To address the challenge of screening left ventricular systolic dysfunction (LVSD) in pediatric patients with congenital heart disease under low-data regimes, this paper proposes a robust AI-ECG framework. Methodologically, it integrates synthetic noise augmentation, manifold regularization, and uncertainty calibration within a unified adversarial training paradigm. Its core innovations are: (i) manifold-aware adversarial perturbation, leveraging the intrinsic geometric structure of ECG signals to improve generalization from limited samples; and (ii) an uncertainty-aware adversarial training framework that jointly optimizes predictive confidence and robustness against adversarial perturbations. The method supports deployment across multiple neural architectures. Evaluated on a real-world pediatric ECG dataset, it achieves significant improvements in LVSD detection accuracy and robustness under low-labeling conditions—yielding AUC gains of ≥8.2%—and demonstrates strong potential for cost-effective deployment in resource-constrained clinical settings.
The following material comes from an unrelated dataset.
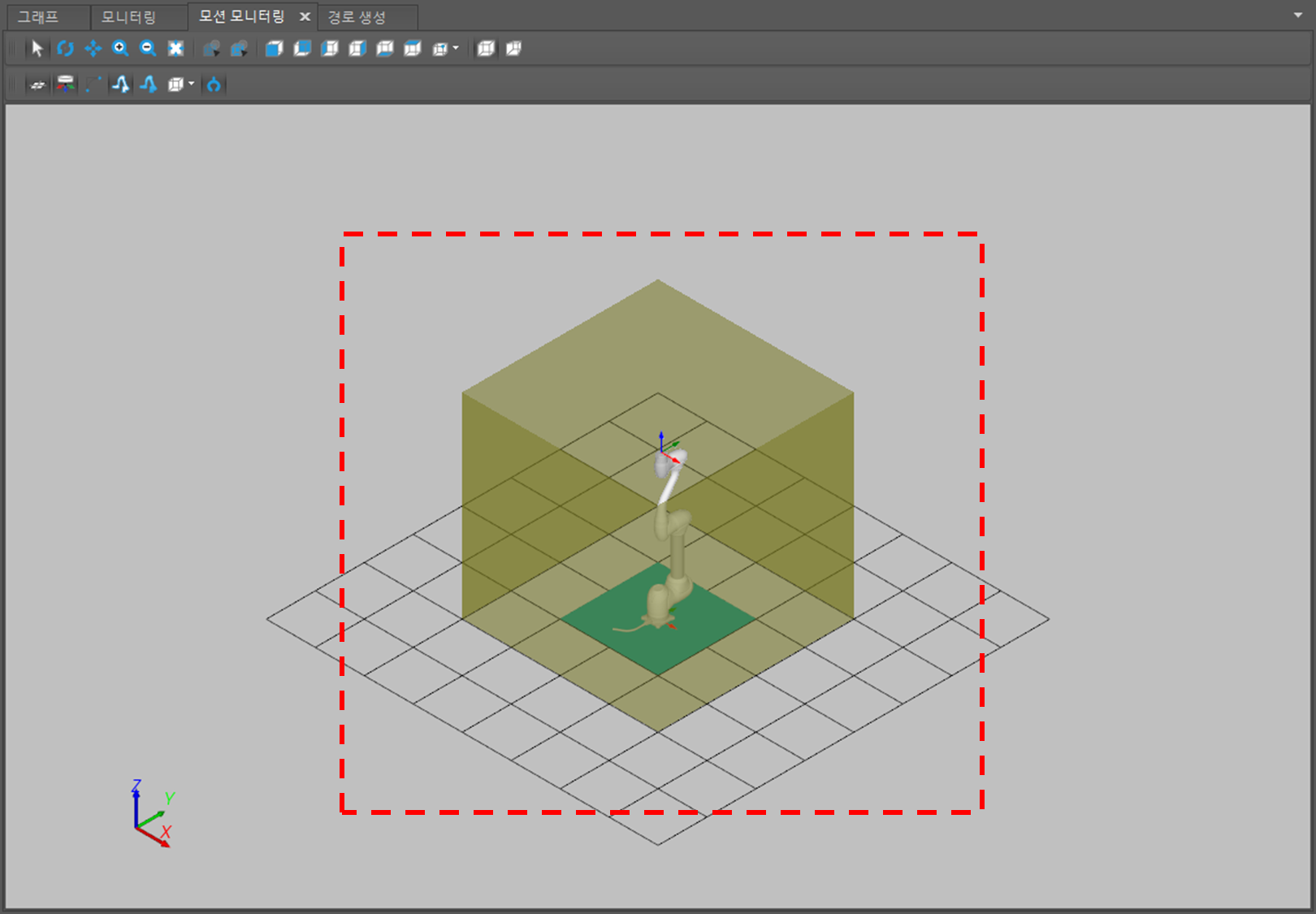
Task: Activate the pan view tool
Action: (x=93, y=49)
Artificial intelligence-enhanced electrocardiogram (AI-ECG) has shown promise as an inexpensive, ubiquitous, and non-invasive screening tool to detect left ventricular systolic dysfunction in pediatric congenital heart disease. However, current approaches rely heavily on large-scale labeled datasets, which poses a major obstacle to the democratization of AI in hospitals where only limited pediatric ECG data are available. In this work, we propose a robust training framework to improve AI-ECG performance under low-resource conditions. Specifically, we introduce an on-manifold adversarial perturbation strategy for pediatric ECGs to generate synthetic noise samples that better reflect real-world signal variations. Building on this, we develop an uncertainty-aware adversarial training algorithm that is architecture-agnostic and enhances model robustness. Evaluation on the real-world pediatric dataset demonstrates that our method enables low-cost and reliable detection of left ventricular systolic dysfunction, highlighting its potential for deployment in resource-limited clinical settings.